Rationale: plain-English documentation should allow the use of an algorithm without falling back to interpret the code, and should especially include the assumptions and considerations that are relevant to the users and are not expressed by the code.

[DF.01] [++] Algorithm classes and function should include also

  1. description of their function
  2. explanation of the input format
  3. explanation of the requirements and assumptions on the input
  4. an explanation of the features of the output
  5. plus a reference to external documentation (e.g. SBN DocDB document)

[DF.02] [+++] Add documentation in the source code, in Doxygen format, attached to the object being described.

[DC] Tracking of changes

explanations

Rationale: discovery of major changes to the functionality of the code or “relevant” changes of working parameters should be achievable without a systematic comparison the different versions of the code.

[DC.01] [+++] Each repository contains in its main directory a changes.md file; the start of the file includes information about the format, like the pattern used for each entry and the tag for breaking changes.

[DC.02] [+++] Authors are required to update the changes.md log when…

  • … a new algorithm is added: mentioning the purpose of the new feature.
  • … a change in parameters that may affect future results.
  • … a change makes existing samples unreadable or misinterpreted.

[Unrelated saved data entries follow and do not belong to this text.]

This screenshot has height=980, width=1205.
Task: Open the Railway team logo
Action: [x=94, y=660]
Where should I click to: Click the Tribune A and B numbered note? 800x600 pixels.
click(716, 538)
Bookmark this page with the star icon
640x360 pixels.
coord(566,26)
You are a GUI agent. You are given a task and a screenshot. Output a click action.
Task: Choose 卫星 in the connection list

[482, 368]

[DC.03] [+++] In the last case, the change is defined as breaking and the entry is required to explicitly state that with a standard tag (**BREAKING CHANGE** is the recommendation).

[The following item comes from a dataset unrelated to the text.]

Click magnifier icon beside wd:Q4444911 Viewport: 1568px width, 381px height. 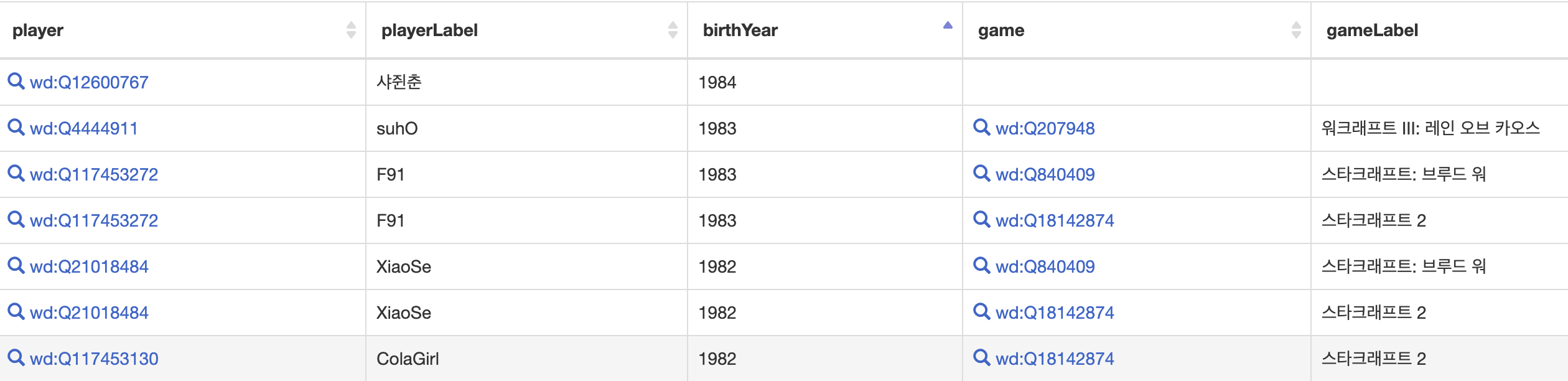[x=16, y=127]
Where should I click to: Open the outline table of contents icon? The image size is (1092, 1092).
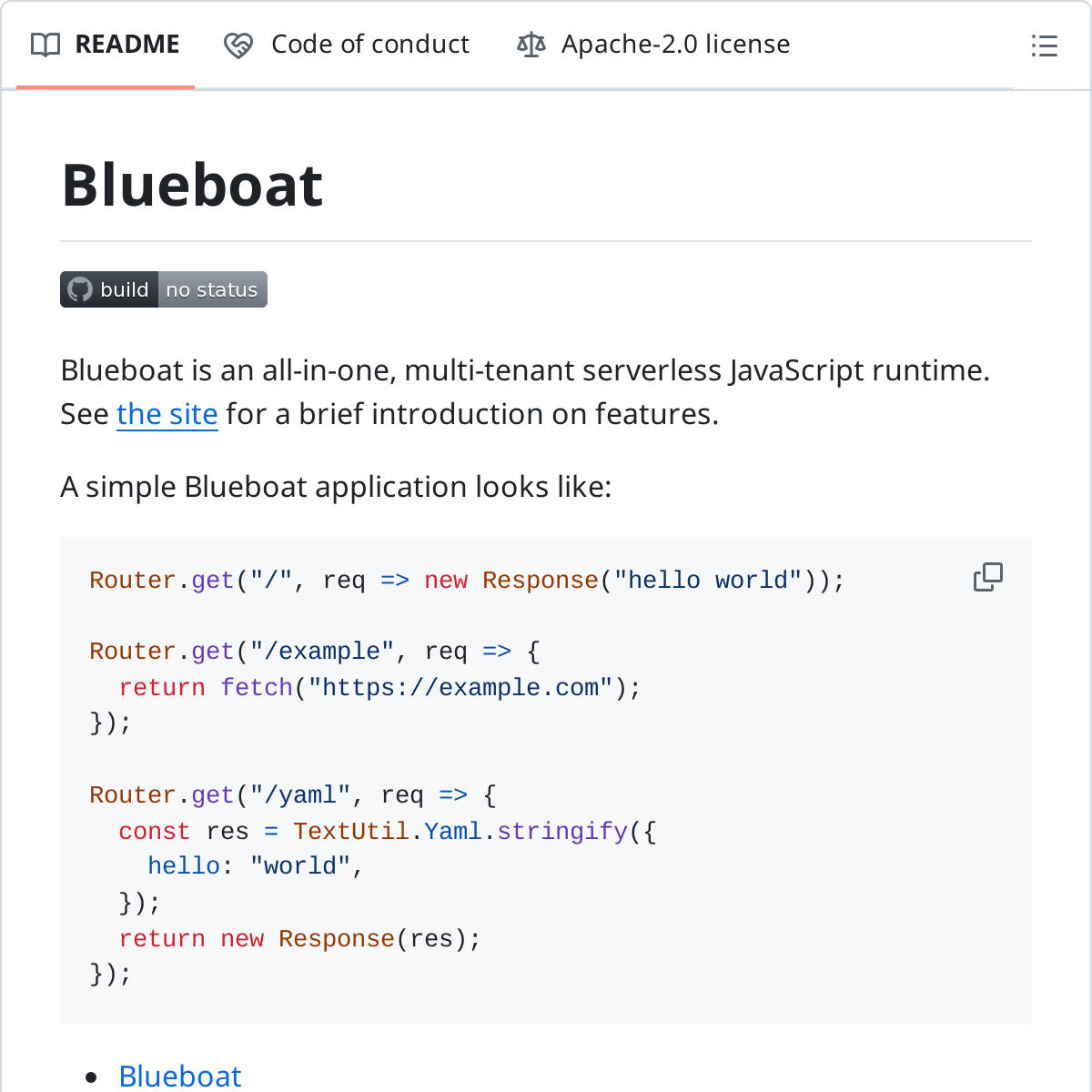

[DC.04] [+] Consider keeping the format of the change log simple.

[DC.05] [++] The information about the release version of a change, should be added by the release manager.

[L] Linking and building

[LB] Build diagnostics (“warnings”)

explanations

Rationale: compilation warnings have proven to be a powerful tool in early detection of program mistakes. Experience shows that a single ignored warning both creates a habit, and makes it harder to spot additional ones.

[LB.01] [+++] Building warnings must be addressed. All of them must be treated as errors, except for the deprecation one.

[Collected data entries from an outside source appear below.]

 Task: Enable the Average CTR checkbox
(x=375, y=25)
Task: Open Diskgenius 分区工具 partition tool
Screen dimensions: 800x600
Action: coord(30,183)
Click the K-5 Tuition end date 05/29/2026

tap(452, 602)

[LB.02] [++] If the compiler reports an intended behaviour as problematic, the code should be reviewed with other people to identify whether the report is correct. If the review concludes the diagnostic message is spurious, the diagnostic message can be “acknowledges”.

[LB.03] [+++] Acknowledgement of a diagnostic message, when decided, must target only the line of code triggering it, must disable only the diagnostic message that needs to be acknowledged, and must be exhaustively documented in a comment.

[LB.04] [+++] Deprecation warnings on new code must be resolved.